YOUR TASK:
Line by line, give the data again exactly as it appears.

------------------------

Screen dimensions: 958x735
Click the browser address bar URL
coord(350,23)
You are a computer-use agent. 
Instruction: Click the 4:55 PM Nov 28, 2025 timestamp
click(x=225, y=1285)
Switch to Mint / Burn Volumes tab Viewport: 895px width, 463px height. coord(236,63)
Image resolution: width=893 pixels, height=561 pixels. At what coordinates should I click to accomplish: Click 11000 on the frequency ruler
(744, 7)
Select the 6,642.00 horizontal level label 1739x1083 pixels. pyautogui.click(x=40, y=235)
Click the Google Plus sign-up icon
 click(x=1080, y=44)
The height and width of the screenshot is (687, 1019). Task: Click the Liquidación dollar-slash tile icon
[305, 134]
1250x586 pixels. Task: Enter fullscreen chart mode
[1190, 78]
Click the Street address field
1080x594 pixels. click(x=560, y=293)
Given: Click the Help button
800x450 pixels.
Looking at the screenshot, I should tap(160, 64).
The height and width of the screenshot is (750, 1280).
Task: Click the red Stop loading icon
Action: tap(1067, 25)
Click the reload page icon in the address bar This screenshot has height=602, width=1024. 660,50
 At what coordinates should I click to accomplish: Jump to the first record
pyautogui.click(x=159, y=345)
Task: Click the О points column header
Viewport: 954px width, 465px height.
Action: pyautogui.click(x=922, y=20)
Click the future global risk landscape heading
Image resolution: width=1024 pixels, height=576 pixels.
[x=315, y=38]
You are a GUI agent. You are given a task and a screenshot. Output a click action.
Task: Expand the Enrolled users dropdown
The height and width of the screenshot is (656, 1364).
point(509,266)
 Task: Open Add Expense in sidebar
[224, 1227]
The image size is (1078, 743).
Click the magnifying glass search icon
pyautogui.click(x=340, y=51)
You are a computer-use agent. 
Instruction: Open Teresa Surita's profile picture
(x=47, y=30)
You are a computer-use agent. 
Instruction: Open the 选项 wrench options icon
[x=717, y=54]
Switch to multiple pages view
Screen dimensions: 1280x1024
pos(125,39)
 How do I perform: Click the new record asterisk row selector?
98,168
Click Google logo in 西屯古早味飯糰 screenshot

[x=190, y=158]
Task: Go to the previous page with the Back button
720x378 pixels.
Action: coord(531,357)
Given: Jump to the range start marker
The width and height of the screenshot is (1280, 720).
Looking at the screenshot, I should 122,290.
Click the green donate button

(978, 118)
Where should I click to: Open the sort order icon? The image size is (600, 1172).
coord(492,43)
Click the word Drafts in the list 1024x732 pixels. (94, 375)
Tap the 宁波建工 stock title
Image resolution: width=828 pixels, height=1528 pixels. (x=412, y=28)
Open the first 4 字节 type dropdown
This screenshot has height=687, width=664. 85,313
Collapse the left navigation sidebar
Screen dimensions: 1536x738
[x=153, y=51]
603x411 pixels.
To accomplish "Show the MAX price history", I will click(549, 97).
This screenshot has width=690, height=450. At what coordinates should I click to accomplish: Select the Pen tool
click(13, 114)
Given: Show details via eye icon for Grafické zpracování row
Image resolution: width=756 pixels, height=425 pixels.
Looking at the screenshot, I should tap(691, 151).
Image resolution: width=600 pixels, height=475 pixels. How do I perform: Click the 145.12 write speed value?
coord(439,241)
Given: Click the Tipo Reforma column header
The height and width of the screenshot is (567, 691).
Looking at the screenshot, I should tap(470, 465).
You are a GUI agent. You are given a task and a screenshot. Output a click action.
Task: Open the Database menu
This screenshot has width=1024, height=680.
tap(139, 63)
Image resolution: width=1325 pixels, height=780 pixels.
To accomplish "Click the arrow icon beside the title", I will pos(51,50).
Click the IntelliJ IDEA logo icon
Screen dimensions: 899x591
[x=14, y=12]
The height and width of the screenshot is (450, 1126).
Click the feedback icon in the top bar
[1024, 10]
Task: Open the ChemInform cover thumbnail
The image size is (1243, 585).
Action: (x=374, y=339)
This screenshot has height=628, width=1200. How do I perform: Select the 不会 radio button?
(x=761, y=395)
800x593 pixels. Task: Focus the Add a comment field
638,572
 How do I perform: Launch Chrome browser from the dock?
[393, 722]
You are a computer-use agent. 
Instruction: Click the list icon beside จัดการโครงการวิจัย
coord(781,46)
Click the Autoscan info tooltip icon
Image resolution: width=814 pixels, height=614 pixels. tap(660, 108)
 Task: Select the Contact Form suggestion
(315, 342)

------------------------

EXERCISE ANSWER:
Screen dimensions: 958x735
Click the browser address bar URL
coord(350,23)
You are a computer-use agent. 
Instruction: Click the 4:55 PM Nov 28, 2025 timestamp
click(x=225, y=1285)
Switch to Mint / Burn Volumes tab Viewport: 895px width, 463px height. coord(236,63)
Image resolution: width=893 pixels, height=561 pixels. At what coordinates should I click to accomplish: Click 11000 on the frequency ruler
(744, 7)
Select the 6,642.00 horizontal level label 1739x1083 pixels. pyautogui.click(x=40, y=235)
Click the Google Plus sign-up icon
 click(x=1080, y=44)
The height and width of the screenshot is (687, 1019). Task: Click the Liquidación dollar-slash tile icon
[305, 134]
1250x586 pixels. Task: Enter fullscreen chart mode
[1190, 78]
Click the Street address field
1080x594 pixels. click(x=560, y=293)
Given: Click the Help button
800x450 pixels.
Looking at the screenshot, I should tap(160, 64).
The height and width of the screenshot is (750, 1280).
Task: Click the red Stop loading icon
Action: tap(1067, 25)
Click the reload page icon in the address bar This screenshot has height=602, width=1024. 660,50
 At what coordinates should I click to accomplish: Jump to the first record
pyautogui.click(x=159, y=345)
Task: Click the О points column header
Viewport: 954px width, 465px height.
Action: pyautogui.click(x=922, y=20)
Click the future global risk landscape heading
Image resolution: width=1024 pixels, height=576 pixels.
[x=315, y=38]
You are a GUI agent. You are given a task and a screenshot. Output a click action.
Task: Expand the Enrolled users dropdown
The height and width of the screenshot is (656, 1364).
point(509,266)
 Task: Open Add Expense in sidebar
[224, 1227]
The image size is (1078, 743).
Click the magnifying glass search icon
pyautogui.click(x=340, y=51)
You are a computer-use agent. 
Instruction: Open Teresa Surita's profile picture
(x=47, y=30)
You are a computer-use agent. 
Instruction: Open the 选项 wrench options icon
[x=717, y=54]
Switch to multiple pages view
Screen dimensions: 1280x1024
pos(125,39)
 How do I perform: Click the new record asterisk row selector?
98,168
Click Google logo in 西屯古早味飯糰 screenshot

[x=190, y=158]
Task: Go to the previous page with the Back button
720x378 pixels.
Action: coord(531,357)
Given: Jump to the range start marker
The width and height of the screenshot is (1280, 720).
Looking at the screenshot, I should 122,290.
Click the green donate button

(978, 118)
Where should I click to: Open the sort order icon? The image size is (600, 1172).
coord(492,43)
Click the word Drafts in the list 1024x732 pixels. (94, 375)
Tap the 宁波建工 stock title
Image resolution: width=828 pixels, height=1528 pixels. (x=412, y=28)
Open the first 4 字节 type dropdown
This screenshot has height=687, width=664. 85,313
Collapse the left navigation sidebar
Screen dimensions: 1536x738
[x=153, y=51]
603x411 pixels.
To accomplish "Show the MAX price history", I will click(549, 97).
This screenshot has width=690, height=450. At what coordinates should I click to accomplish: Select the Pen tool
click(13, 114)
Given: Show details via eye icon for Grafické zpracování row
Image resolution: width=756 pixels, height=425 pixels.
Looking at the screenshot, I should tap(691, 151).
Image resolution: width=600 pixels, height=475 pixels. How do I perform: Click the 145.12 write speed value?
coord(439,241)
Given: Click the Tipo Reforma column header
The height and width of the screenshot is (567, 691).
Looking at the screenshot, I should tap(470, 465).
You are a GUI agent. You are given a task and a screenshot. Output a click action.
Task: Open the Database menu
This screenshot has width=1024, height=680.
tap(139, 63)
Image resolution: width=1325 pixels, height=780 pixels.
To accomplish "Click the arrow icon beside the title", I will pos(51,50).
Click the IntelliJ IDEA logo icon
Screen dimensions: 899x591
[x=14, y=12]
The height and width of the screenshot is (450, 1126).
Click the feedback icon in the top bar
[1024, 10]
Task: Open the ChemInform cover thumbnail
The image size is (1243, 585).
Action: (x=374, y=339)
This screenshot has height=628, width=1200. How do I perform: Select the 不会 radio button?
(x=761, y=395)
800x593 pixels. Task: Focus the Add a comment field
638,572
 How do I perform: Launch Chrome browser from the dock?
[393, 722]
You are a computer-use agent. 
Instruction: Click the list icon beside จัดการโครงการวิจัย
coord(781,46)
Click the Autoscan info tooltip icon
Image resolution: width=814 pixels, height=614 pixels. tap(660, 108)
 Task: Select the Contact Form suggestion
(315, 342)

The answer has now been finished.